IN WITNESS WHEREOF, each of the parties has caused this Agreement to be executed below in the manner appropriate to each.
QIG Group, LLC | ||
By: | /s/ Xxxxx X. Xxxxx | |
Name: | Xxxxx X. Xxxxx | |
Title: | CEO | |
Aleva Neurotherapeutics S.A. | ||
By: | /s/ Xxxxx Xxxxxxxxxx | |
Name: | Xxxxx Xxxxxxxxxx | |
Title: | CTO | |
By: | /s/ Xxxxx Xxxxxx | |
Name: | Xxxxx Xxxxxx | |
Title: | Chief Operating Officer |
15
CONFIDENTIAL TREATMENT HAS BEEN REQUESTED FOR PORTIONS OF THIS EXHIBIT. THE COPY FILED HEREWITH OMITS THE INFORMATION SUBJECT TO A CONFIDENTIALITY REQUEST. OMISSIONS ARE DESIGNATED WITH [***]. A COMPLETE VERSION OF THIS EXHIBIT HAS BEEN FILED SEPARATELY WITH THE SECURITIES AND EXCHANGE COMMISSION.
EXHIBIT A
PRODUCTS AND PROJECT PLAN
DEVICES OF THE ALEVA directSTIM NEUROSTIMULATION MEDICAL DEVICE
The Aleva directSTIM Deep Brain Stimulation System to be developed by QIG is a rechargeable, [***]-channel, deep brain stimulation system for the treatment of Movement Disorders (i.e.
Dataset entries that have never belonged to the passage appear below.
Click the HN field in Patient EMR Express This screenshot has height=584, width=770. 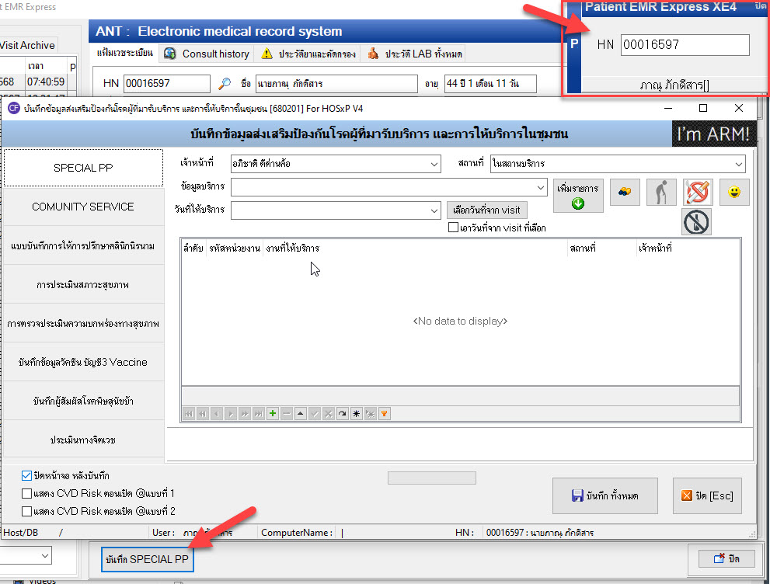coord(685,45)

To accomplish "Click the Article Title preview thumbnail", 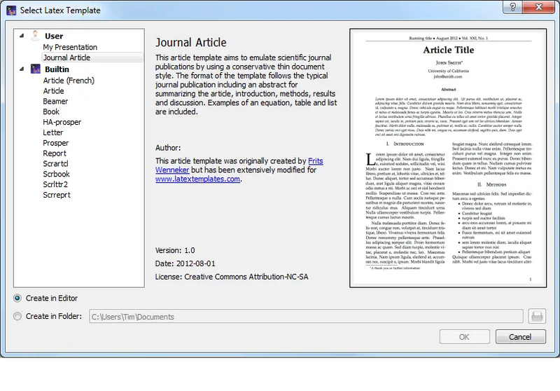I will [x=448, y=158].
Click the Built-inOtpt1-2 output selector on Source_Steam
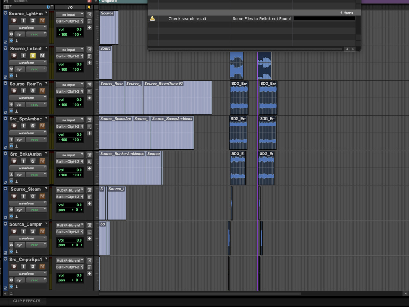 (x=68, y=197)
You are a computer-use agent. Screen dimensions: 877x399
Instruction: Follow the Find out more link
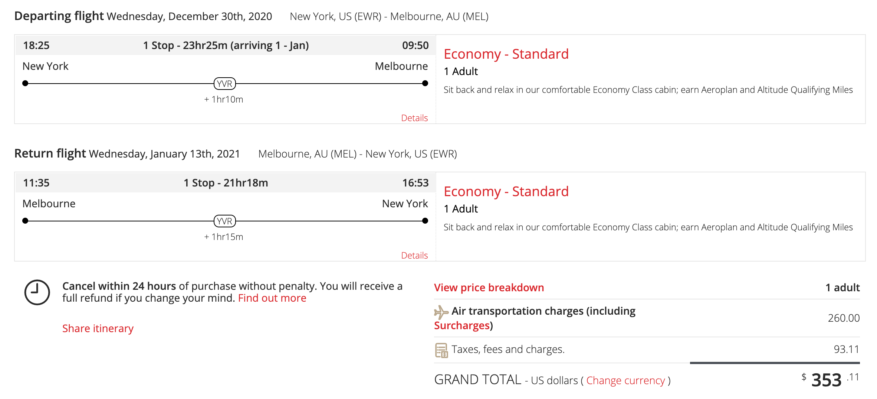[x=272, y=298]
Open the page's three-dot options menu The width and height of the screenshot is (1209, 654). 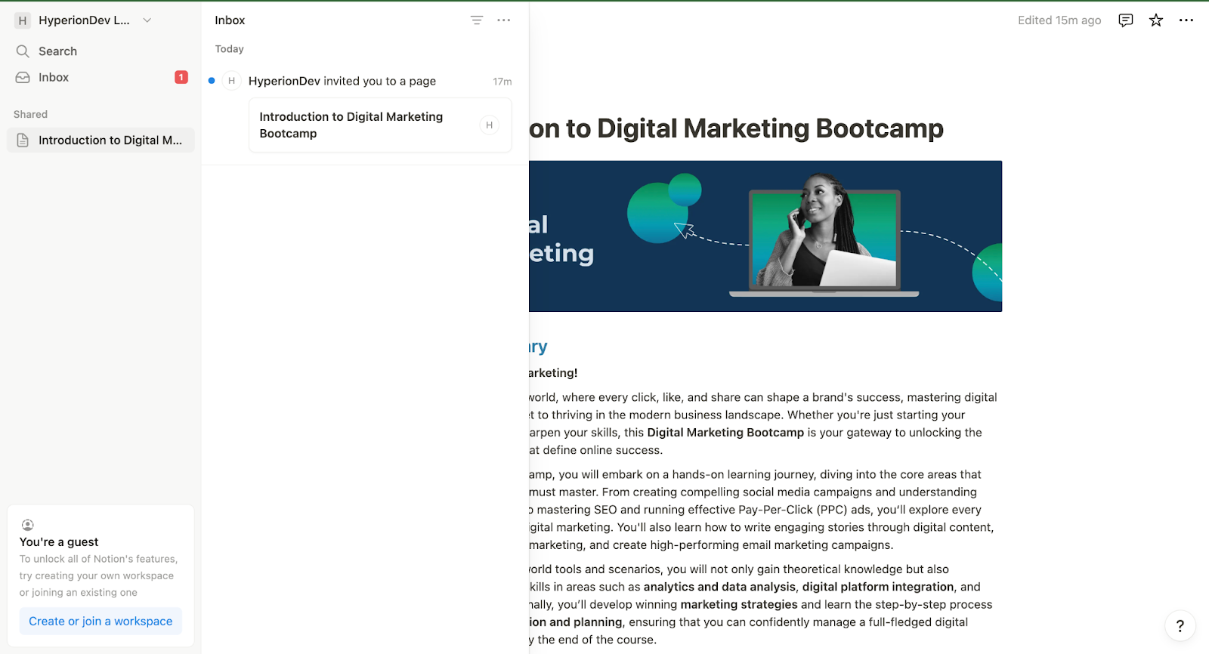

Xxxxxxxxx’x Disease and/or Essential Tremor). The main devices of the Aleva directSTIM Deep Brain Stimulation System include the following:
• | Rechargeable, [***]-channel implantable pulse generator (IPG or Stimulator) in one main configuration |
• | [***] ports x [***] independent channels ([***] leads, each with [***]-electrodes) |
• | Extensions in [***]x[***] configuration and lengths |
• | Clinician programmer (CP) |
• | Programmer charger (PPC) |
Work Package, Products and Deliverables:
• | Design Changes to Clinician and Patient Programmer Software |
• | Changes to Extension Cable Design for a [***] [***] contact extension |
• | Material for Design Verification and Testing of DBS System ([***] implantable IPGs, [***] EPGs, [***] [***]-contact extension cables, and other testing material as required) |
• | Material for European Clinical Study in [***] (IPG, [***] contact Extensions, Tunneling tool, Patient Programmer; for 60 patients) |
• | Regulatory Guidance and Consulting for XX-Xxxx Submission and FDA IDE submission |
• | Post-Market FDA regulatory preparation consulting |
Fees:
Aleva will pay $6,000,000 for the services provided by QIG under this Agreement in accordance with the Payment Schedule set forth below.
Payment Schedule:
1. | On the Effective Date – Payment of $[***] |
2. | 2/15/16 – Payment of $[***] |
3. | 6/30/16 – Payment of $[***] |
4. | 3/1/17 – Payment of $[***] |
5. | 9/30/17 – Payment of $[***] |
Project Plan:
QIG and Aleva will work together in good faith to promptly finalize the Project Plan in writing after the Effective Date.
CONFIDENTIAL TREATMENT HAS BEEN REQUESTED FOR PORTIONS OF THIS EXHIBIT. THE COPY FILED HEREWITH OMITS THE INFORMATION SUBJECT TO A CONFIDENTIALITY REQUEST. OMISSIONS ARE DESIGNATED WITH [***]. A COMPLETE VERSION OF THIS EXHIBIT HAS BEEN FILED SEPARATELY WITH THE SECURITIES AND EXCHANGE COMMISSION.